Drewry: Potential for Container Shipping Profitability In Danger
Having been dormant for over 18 months the containership orderbook could be about to jolt back to life as CMA CGM is reportedly on the verge of signing an order for nine 22,000 TEU ships.
One of the two conditions for sustainable liner industry profitability that Drewry only last week laid out in a whitepaper is already in danger of being compromised. Despite a long period of sobriety it appears that carriers’ addiction to big new ships still remains in the blood stream, with news that CMA CGM is preparing to order up to nine 22,000 TEU units.
As first reported by Daily Splash and then Lloyd’s List last week the French carrier is in the final stages of negotiations for six firm orders, plus three options. If confirmed, the ships would become the largest of their kind, overtaking the 21,413-TEU OOCL Hong Kong (and its five sister ships still on order) that was delivered earlier this year. According to the media reports the ships are likely to be LNG dual fueled with China’s Shanghai Waigaoqiao Shipbuilding (SWS) and South Korea’s Hyundai Heavy Industries (HHI) in the running for the contracts, either solely or partly.
Given the chronic (and ongoing) overcapacity problem that has blighted carrier profits in recent years what could have tempted CMA CGM to risk undermining the still very fragile recovery?
To answer this question we have to remember that first and foremost carriers make decisions and investments with a view to their own standing; the potential impact to the wider industry being a secondary consideration, if at all. From CMA CGM’s point of view it is faced with demotion in the carrier rankings post Cosco and OOCL merger, while it was also short of top-end ships compared to its nearest rivals.
Add in the fact that the underemployed shipyards have probably offered a sizeable discount (admittedly we do not know the terms of the potential order) then it is easy to see how CMA CGM was convinced to make the splash.
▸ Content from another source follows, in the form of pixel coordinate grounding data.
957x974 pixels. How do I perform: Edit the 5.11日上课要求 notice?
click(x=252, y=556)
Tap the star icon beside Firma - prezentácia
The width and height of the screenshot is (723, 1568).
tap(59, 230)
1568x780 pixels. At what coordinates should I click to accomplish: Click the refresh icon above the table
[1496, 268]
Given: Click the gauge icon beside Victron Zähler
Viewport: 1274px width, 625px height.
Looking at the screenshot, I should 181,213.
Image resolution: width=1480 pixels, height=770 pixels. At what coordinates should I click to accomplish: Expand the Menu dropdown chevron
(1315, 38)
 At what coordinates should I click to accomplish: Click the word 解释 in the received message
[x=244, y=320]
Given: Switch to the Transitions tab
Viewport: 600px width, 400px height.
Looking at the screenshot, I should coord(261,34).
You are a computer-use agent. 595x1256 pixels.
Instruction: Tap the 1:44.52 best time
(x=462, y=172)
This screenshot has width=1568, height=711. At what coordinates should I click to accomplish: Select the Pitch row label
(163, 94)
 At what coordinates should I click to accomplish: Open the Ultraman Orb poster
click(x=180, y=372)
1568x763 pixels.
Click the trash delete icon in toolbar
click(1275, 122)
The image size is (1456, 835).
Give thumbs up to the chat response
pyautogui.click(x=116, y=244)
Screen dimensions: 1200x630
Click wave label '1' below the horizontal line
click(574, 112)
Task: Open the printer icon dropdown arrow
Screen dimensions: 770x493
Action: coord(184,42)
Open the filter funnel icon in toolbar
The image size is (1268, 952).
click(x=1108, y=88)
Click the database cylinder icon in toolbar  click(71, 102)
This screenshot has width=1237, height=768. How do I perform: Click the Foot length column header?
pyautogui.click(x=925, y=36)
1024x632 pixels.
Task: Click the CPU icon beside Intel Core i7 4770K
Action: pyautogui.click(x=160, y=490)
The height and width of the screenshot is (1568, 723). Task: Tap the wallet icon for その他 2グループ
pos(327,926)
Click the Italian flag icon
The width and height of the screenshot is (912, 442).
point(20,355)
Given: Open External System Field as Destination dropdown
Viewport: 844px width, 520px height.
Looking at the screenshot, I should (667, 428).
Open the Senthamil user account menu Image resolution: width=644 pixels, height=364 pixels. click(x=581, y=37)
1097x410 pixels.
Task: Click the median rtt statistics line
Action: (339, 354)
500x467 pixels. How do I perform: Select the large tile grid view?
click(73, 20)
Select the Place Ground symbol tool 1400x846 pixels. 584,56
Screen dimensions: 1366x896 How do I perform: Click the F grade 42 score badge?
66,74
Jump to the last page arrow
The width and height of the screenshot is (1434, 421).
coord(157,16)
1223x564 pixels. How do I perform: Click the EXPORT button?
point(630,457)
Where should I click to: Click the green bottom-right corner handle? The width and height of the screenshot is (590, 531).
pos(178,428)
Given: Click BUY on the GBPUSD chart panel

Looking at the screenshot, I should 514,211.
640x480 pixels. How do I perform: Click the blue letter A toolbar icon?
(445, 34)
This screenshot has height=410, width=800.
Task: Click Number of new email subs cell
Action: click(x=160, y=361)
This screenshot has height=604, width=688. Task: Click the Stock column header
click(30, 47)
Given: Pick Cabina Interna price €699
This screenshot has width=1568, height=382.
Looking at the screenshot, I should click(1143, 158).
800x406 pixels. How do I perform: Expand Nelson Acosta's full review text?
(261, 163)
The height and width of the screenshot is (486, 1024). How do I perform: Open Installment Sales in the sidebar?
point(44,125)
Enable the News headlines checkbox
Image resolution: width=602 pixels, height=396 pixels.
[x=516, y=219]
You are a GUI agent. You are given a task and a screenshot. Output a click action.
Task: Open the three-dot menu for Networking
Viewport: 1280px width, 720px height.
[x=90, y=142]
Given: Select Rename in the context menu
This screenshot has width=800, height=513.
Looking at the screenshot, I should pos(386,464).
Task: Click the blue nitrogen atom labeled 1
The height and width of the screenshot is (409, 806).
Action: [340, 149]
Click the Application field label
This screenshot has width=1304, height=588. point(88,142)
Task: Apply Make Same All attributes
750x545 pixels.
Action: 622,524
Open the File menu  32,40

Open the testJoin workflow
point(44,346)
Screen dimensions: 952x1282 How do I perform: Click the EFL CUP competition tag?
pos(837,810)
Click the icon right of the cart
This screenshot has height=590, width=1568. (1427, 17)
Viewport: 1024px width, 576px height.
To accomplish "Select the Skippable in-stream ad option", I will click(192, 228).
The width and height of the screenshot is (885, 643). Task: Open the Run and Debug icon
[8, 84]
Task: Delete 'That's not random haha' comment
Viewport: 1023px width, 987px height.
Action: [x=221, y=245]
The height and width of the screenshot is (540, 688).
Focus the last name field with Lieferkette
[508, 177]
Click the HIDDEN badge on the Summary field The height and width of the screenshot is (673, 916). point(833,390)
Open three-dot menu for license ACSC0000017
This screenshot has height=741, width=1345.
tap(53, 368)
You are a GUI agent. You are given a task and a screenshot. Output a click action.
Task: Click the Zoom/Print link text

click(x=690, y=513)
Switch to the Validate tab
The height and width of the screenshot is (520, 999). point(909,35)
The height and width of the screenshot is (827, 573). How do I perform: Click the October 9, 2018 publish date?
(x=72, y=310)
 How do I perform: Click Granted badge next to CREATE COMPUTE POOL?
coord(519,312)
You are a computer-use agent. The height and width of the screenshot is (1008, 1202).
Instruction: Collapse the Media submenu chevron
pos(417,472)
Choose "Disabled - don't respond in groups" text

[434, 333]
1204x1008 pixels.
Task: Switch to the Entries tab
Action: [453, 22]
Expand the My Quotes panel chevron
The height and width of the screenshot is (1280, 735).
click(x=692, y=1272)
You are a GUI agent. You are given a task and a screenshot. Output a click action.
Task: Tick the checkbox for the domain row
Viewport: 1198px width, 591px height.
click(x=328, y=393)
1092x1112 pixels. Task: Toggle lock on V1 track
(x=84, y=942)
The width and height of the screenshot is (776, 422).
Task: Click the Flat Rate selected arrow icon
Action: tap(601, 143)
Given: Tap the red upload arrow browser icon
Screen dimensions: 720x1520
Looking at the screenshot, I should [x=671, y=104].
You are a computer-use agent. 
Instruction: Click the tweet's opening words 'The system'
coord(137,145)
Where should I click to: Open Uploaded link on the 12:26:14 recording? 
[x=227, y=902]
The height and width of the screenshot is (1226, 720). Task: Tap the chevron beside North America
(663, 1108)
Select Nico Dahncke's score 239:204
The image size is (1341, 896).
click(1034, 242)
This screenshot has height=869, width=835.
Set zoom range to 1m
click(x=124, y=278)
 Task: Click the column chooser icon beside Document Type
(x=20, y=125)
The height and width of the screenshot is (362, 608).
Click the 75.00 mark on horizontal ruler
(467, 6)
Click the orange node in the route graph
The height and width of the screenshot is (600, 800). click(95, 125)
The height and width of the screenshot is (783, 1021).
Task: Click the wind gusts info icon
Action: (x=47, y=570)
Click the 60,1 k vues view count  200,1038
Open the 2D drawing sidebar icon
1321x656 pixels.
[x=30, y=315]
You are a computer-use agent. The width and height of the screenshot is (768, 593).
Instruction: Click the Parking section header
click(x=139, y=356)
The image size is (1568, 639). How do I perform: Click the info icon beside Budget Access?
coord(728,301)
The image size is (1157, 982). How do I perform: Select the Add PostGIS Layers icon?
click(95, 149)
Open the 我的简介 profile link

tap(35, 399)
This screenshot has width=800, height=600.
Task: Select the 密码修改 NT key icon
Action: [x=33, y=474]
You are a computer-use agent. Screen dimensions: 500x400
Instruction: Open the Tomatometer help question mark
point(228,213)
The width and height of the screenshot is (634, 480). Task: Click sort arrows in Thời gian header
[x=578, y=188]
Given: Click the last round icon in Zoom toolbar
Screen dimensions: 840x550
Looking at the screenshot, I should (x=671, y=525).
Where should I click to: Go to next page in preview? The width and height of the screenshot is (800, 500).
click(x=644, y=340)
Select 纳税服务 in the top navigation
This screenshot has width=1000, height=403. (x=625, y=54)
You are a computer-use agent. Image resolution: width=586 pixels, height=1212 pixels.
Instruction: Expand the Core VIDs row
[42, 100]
An improvement in cash flows linked to higher freight rates may also have given the carrier more confidence in making large capital investments.
In some ways this deal is all about the company playing catch-up. Its largest active ships are six (three owned) units of between 17,772 TEU and 17,859 TEU, while the biggest ships in the orderbook are three 20,600 TEU units that were originally due this year but were deferred to 2018. In comparison, Maersk Line has a total of 31 (all of which are owned) units above 18,000 TEU, either active or on order. Adding all nine ships will nearly double CMA CGM’s current orderbook to about 423,000 TEU and will help close the gap to its nearest rivals, although not by enough to reclaim its third place ranking.
As compelling as the individual case may be no carrier operates in a bubble and should this order become reality there could well be some hidden costs that CMA CGM and all of its cohorts will have to bear. From an industry perspective there is simply no good reason to add these ships to already overcrowded oceans.
We don’t know when (if at all) these ships will hit the water, but the existing orderbook is already close to three-million TEU due by the end of 2020, to add the active fleet that recently passed the 20 million TEU milestone. The bulk of new deliveries will arrive before 2019 and are heavily skewed at the top end of the range with 18,000+ TEU units (that have very limited deployment options) taking up nearly 40 percent of the orderbook. Adding even more ships to this top-heavy pool will make the task of deployment and cascading harder than it already is.
How much damage these ships might do to the supply and demand balance will depend on the prevailing conditions at the time of their delivery. We assume they will arrive after 2019 when the orderbook will have mostly played out, while increasing cargo flows and greater scrapping could also mitigate their impact. Yet, while these ships on their own will not significantly alter the supply-demand dynamics, it will become more of a problem for the industry if herd mentality kicks in and others follow. Will Evergreen, ONE, and Hapag-Lloyd, for example, now follow with orders for 22,000 TEU to play the catch-up game or will they remain more cautious in managing their balance sheet?
This unconfirmed order suggests, for some carriers at least, that growing market share remains their driving principle, when the recent trend has been to pay off debt. How many lines share that view will determine whether the industry can stay on the path towards sustainable profitability, or slip up and repeat the arm’s race and the over-capacity tendency of the past.